▶ Exercise: The entire listing below is to be transcribed without a single slip.

▶ Task inputs:
== == ==

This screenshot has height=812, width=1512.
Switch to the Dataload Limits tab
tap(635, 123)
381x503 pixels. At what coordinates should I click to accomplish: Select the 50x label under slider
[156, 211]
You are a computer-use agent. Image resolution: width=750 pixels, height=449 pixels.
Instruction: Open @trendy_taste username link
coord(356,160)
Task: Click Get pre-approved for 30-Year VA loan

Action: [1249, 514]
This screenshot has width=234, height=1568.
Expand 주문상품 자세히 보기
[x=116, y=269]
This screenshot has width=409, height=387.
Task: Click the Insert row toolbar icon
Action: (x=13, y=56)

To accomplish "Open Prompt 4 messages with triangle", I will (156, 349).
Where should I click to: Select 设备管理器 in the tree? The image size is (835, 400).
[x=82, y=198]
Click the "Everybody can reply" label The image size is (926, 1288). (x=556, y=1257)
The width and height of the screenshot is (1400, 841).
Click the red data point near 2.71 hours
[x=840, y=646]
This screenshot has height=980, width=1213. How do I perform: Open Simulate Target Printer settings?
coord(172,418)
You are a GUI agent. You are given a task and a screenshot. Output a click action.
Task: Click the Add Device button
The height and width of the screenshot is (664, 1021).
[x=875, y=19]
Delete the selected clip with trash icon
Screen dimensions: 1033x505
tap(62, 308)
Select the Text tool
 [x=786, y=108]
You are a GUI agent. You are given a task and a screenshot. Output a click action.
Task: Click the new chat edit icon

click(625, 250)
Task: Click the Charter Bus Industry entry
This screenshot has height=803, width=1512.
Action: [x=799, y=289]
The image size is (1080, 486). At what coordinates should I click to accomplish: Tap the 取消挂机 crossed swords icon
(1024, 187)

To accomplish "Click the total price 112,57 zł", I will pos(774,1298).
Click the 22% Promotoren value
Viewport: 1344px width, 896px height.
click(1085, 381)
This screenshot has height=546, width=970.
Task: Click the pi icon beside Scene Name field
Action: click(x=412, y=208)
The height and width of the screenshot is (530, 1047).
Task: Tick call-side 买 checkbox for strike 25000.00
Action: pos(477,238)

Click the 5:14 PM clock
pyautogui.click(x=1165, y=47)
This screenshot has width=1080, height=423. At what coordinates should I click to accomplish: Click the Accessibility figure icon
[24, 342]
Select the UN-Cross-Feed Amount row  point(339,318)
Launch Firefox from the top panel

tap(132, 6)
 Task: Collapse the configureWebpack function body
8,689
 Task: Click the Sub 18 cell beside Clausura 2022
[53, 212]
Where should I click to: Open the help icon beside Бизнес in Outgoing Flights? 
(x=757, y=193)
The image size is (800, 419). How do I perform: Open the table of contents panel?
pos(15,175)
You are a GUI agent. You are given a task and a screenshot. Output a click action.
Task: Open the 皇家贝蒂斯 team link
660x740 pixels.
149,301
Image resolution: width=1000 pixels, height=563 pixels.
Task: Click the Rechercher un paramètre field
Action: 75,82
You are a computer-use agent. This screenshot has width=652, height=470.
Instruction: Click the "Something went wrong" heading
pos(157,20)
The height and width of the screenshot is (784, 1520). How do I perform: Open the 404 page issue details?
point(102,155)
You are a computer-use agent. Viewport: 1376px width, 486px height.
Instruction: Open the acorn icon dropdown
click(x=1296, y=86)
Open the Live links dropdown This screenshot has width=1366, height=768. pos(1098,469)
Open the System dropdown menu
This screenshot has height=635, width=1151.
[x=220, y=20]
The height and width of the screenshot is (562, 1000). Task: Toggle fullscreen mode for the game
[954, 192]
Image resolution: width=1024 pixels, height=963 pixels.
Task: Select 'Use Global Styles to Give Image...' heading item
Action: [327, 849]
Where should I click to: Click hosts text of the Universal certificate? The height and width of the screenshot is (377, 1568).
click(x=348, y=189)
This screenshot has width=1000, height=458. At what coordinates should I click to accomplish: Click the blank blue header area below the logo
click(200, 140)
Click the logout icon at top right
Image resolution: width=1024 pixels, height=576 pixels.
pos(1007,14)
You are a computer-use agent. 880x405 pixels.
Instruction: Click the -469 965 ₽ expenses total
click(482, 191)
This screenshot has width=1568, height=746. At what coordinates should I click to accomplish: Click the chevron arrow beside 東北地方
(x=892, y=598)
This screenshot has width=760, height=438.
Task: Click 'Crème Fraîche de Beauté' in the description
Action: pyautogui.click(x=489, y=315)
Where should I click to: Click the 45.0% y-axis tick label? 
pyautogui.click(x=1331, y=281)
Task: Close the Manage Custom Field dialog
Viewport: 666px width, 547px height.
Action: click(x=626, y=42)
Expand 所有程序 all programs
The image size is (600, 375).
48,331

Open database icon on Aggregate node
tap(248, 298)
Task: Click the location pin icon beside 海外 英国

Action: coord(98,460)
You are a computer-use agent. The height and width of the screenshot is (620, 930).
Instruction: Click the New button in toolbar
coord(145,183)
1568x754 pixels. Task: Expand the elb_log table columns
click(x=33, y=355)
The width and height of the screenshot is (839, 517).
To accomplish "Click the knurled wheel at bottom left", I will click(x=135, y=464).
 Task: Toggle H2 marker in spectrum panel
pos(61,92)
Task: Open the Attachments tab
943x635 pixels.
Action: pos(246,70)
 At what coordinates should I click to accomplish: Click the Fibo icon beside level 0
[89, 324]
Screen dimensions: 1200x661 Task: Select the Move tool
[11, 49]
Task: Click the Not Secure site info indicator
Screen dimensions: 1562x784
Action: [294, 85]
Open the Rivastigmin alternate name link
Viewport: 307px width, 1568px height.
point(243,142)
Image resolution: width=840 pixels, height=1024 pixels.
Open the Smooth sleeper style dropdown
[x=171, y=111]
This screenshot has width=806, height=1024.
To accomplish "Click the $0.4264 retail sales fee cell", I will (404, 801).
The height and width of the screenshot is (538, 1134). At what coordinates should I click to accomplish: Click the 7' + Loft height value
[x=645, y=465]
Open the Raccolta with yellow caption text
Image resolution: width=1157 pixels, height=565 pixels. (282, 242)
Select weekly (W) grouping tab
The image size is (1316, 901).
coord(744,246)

== == ==

▶ Output for this exercise:
This screenshot has height=812, width=1512.
Switch to the Dataload Limits tab
tap(635, 123)
381x503 pixels. At what coordinates should I click to accomplish: Select the 50x label under slider
[156, 211]
You are a computer-use agent. Image resolution: width=750 pixels, height=449 pixels.
Instruction: Open @trendy_taste username link
coord(356,160)
Task: Click Get pre-approved for 30-Year VA loan

Action: [1249, 514]
This screenshot has width=234, height=1568.
Expand 주문상품 자세히 보기
[x=116, y=269]
This screenshot has width=409, height=387.
Task: Click the Insert row toolbar icon
Action: (x=13, y=56)

To accomplish "Open Prompt 4 messages with triangle", I will (156, 349).
Where should I click to: Select 设备管理器 in the tree? The image size is (835, 400).
[x=82, y=198]
Click the "Everybody can reply" label The image size is (926, 1288). (x=556, y=1257)
The width and height of the screenshot is (1400, 841).
Click the red data point near 2.71 hours
[x=840, y=646]
This screenshot has height=980, width=1213. How do I perform: Open Simulate Target Printer settings?
coord(172,418)
You are a GUI agent. You are given a task and a screenshot. Output a click action.
Task: Click the Add Device button
The height and width of the screenshot is (664, 1021).
[x=875, y=19]
Delete the selected clip with trash icon
Screen dimensions: 1033x505
tap(62, 308)
Select the Text tool
 [x=786, y=108]
You are a GUI agent. You are given a task and a screenshot. Output a click action.
Task: Click the new chat edit icon

click(625, 250)
Task: Click the Charter Bus Industry entry
This screenshot has height=803, width=1512.
Action: [x=799, y=289]
The image size is (1080, 486). At what coordinates should I click to accomplish: Tap the 取消挂机 crossed swords icon
(1024, 187)

To accomplish "Click the total price 112,57 zł", I will pos(774,1298).
Click the 22% Promotoren value
Viewport: 1344px width, 896px height.
click(1085, 381)
This screenshot has height=546, width=970.
Task: Click the pi icon beside Scene Name field
Action: click(x=412, y=208)
The height and width of the screenshot is (530, 1047).
Task: Tick call-side 买 checkbox for strike 25000.00
Action: pos(477,238)

Click the 5:14 PM clock
pyautogui.click(x=1165, y=47)
This screenshot has width=1080, height=423. At what coordinates should I click to accomplish: Click the Accessibility figure icon
[24, 342]
Select the UN-Cross-Feed Amount row  point(339,318)
Launch Firefox from the top panel

tap(132, 6)
 Task: Collapse the configureWebpack function body
8,689
 Task: Click the Sub 18 cell beside Clausura 2022
[53, 212]
Where should I click to: Open the help icon beside Бизнес in Outgoing Flights? 
(x=757, y=193)
The image size is (800, 419). How do I perform: Open the table of contents panel?
pos(15,175)
You are a GUI agent. You are given a task and a screenshot. Output a click action.
Task: Open the 皇家贝蒂斯 team link
660x740 pixels.
149,301
Image resolution: width=1000 pixels, height=563 pixels.
Task: Click the Rechercher un paramètre field
Action: 75,82
You are a computer-use agent. This screenshot has width=652, height=470.
Instruction: Click the "Something went wrong" heading
pos(157,20)
The height and width of the screenshot is (784, 1520). How do I perform: Open the 404 page issue details?
point(102,155)
You are a computer-use agent. Viewport: 1376px width, 486px height.
Instruction: Open the acorn icon dropdown
click(x=1296, y=86)
Open the Live links dropdown This screenshot has width=1366, height=768. pos(1098,469)
Open the System dropdown menu
This screenshot has height=635, width=1151.
[x=220, y=20]
The height and width of the screenshot is (562, 1000). Task: Toggle fullscreen mode for the game
[954, 192]
Image resolution: width=1024 pixels, height=963 pixels.
Task: Select 'Use Global Styles to Give Image...' heading item
Action: [327, 849]
Where should I click to: Click hosts text of the Universal certificate? The height and width of the screenshot is (377, 1568).
click(x=348, y=189)
This screenshot has width=1000, height=458. At what coordinates should I click to accomplish: Click the blank blue header area below the logo
click(200, 140)
Click the logout icon at top right
Image resolution: width=1024 pixels, height=576 pixels.
pos(1007,14)
You are a computer-use agent. 880x405 pixels.
Instruction: Click the -469 965 ₽ expenses total
click(482, 191)
This screenshot has width=1568, height=746. At what coordinates should I click to accomplish: Click the chevron arrow beside 東北地方
(x=892, y=598)
This screenshot has width=760, height=438.
Task: Click 'Crème Fraîche de Beauté' in the description
Action: pyautogui.click(x=489, y=315)
Where should I click to: Click the 45.0% y-axis tick label? 
pyautogui.click(x=1331, y=281)
Task: Close the Manage Custom Field dialog
Viewport: 666px width, 547px height.
Action: click(x=626, y=42)
Expand 所有程序 all programs
The image size is (600, 375).
48,331

Open database icon on Aggregate node
tap(248, 298)
Task: Click the location pin icon beside 海外 英国

Action: coord(98,460)
You are a computer-use agent. The height and width of the screenshot is (620, 930).
Instruction: Click the New button in toolbar
coord(145,183)
1568x754 pixels. Task: Expand the elb_log table columns
click(x=33, y=355)
The width and height of the screenshot is (839, 517).
To accomplish "Click the knurled wheel at bottom left", I will click(x=135, y=464).
 Task: Toggle H2 marker in spectrum panel
pos(61,92)
Task: Open the Attachments tab
943x635 pixels.
Action: pos(246,70)
 At what coordinates should I click to accomplish: Click the Fibo icon beside level 0
[89, 324]
Screen dimensions: 1200x661 Task: Select the Move tool
[11, 49]
Task: Click the Not Secure site info indicator
Screen dimensions: 1562x784
Action: [294, 85]
Open the Rivastigmin alternate name link
Viewport: 307px width, 1568px height.
point(243,142)
Image resolution: width=840 pixels, height=1024 pixels.
Open the Smooth sleeper style dropdown
[x=171, y=111]
This screenshot has width=806, height=1024.
To accomplish "Click the $0.4264 retail sales fee cell", I will (404, 801).
The height and width of the screenshot is (538, 1134). At what coordinates should I click to accomplish: Click the 7' + Loft height value
[x=645, y=465]
Open the Raccolta with yellow caption text
Image resolution: width=1157 pixels, height=565 pixels. (282, 242)
Select weekly (W) grouping tab
The image size is (1316, 901).
coord(744,246)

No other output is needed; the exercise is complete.